Task A -> Rewrite the paragraph of the passage on Chinese varieties that begins "Chinese has been likened to the Romance languages" as a short bulleted list that keeps its main facts.
Task B -> Reproduce the passage on Chinese varieties word for word, from "Standard Mandarin Chinese" up to and including "Mandarin and Cantonese.".

Supplied passage ->
* begin *

Standard Mandarin Chinese now dominates public life in mainland China, and is much more widely studied than any other variety of Chinese. Outside China and Taiwan, the only varieties of Chinese commonly taught in university courses are Standard Mandarin and Cantonese.
Chinese has been likened to the Romance languages of Europe, the modern descendants of Latin. In both cases, the ancestral language was spread by imperial expansion over substrate languages 2000 years ago, by the Qin–Han empire in China and the Roman Empire in Europe. In Western Europe, Medieval Latin remained the standard for scholarly and administrative writing for centuries, and influenced local varieties, as did Literary Chinese in China. In both Europe and China, local forms of speech diverged from the written standard and from each other, producing extensive dialect continua, with widely separated varieties being mutually unintelligible.
On the other hand, there are major differences. In China, political unity was restored in the late 6th century (by the Sui dynasty) and has persisted (with relatively brief interludes of division) until the present day. Meanwhile, Europe remained fragmented and developed numerous independent states. Vernacular writing, facilitated by the alphabet, supplanted Latin, and these states developed their own standard languages. In China, however, Literary Chinese maintained its monopoly on formal writing until the start of the 20th century. The morphosyllabic writing, read with varying local pronunciations, continued to serve as a source of vocabulary and idioms for the local varieties. The new national standard, Vernacular Chinese, the written counterpart of spoken Standard Chinese, is also used as a literary form by literate speakers of all varieties.

* end *

Given information ->
* begin *

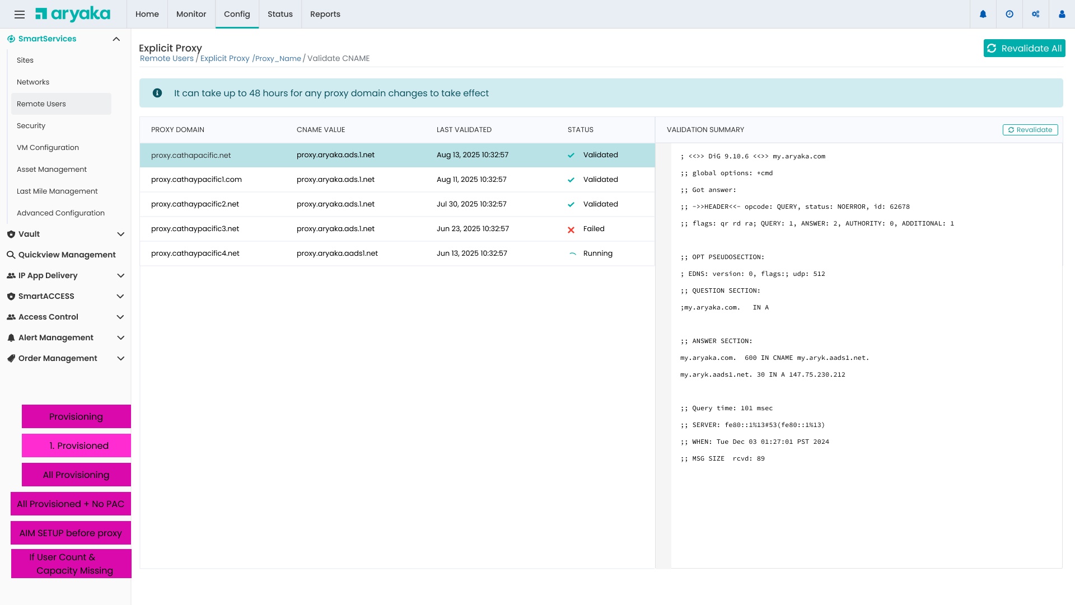Open the notifications bell icon
This screenshot has width=1075, height=605.
tap(984, 14)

* end *

Correct output A ->
- Chinese is compared to the Romance languages, the modern descendants of Latin.
- In both cases, imperial expansion spread the ancestral language over substrate languages about 2000 years ago: the Qin–Han empire did so in China and the Roman Empire in Europe.
- Medieval Latin in Western Europe and Literary Chinese in China stayed the standard for scholarly and administrative writing for centuries and influenced local varieties.
- In both regions, local speech diverged from the written standard and from other local forms. This produced extensive dialect continua in which widely separated varieties are mutually unintelligible.

Correct output B ->
Standard Mandarin Chinese now dominates public life in mainland China, and is much more widely studied than any other variety of Chinese. Outside China and Taiwan, the only varieties of Chinese commonly taught in university courses are Standard Mandarin and Cantonese.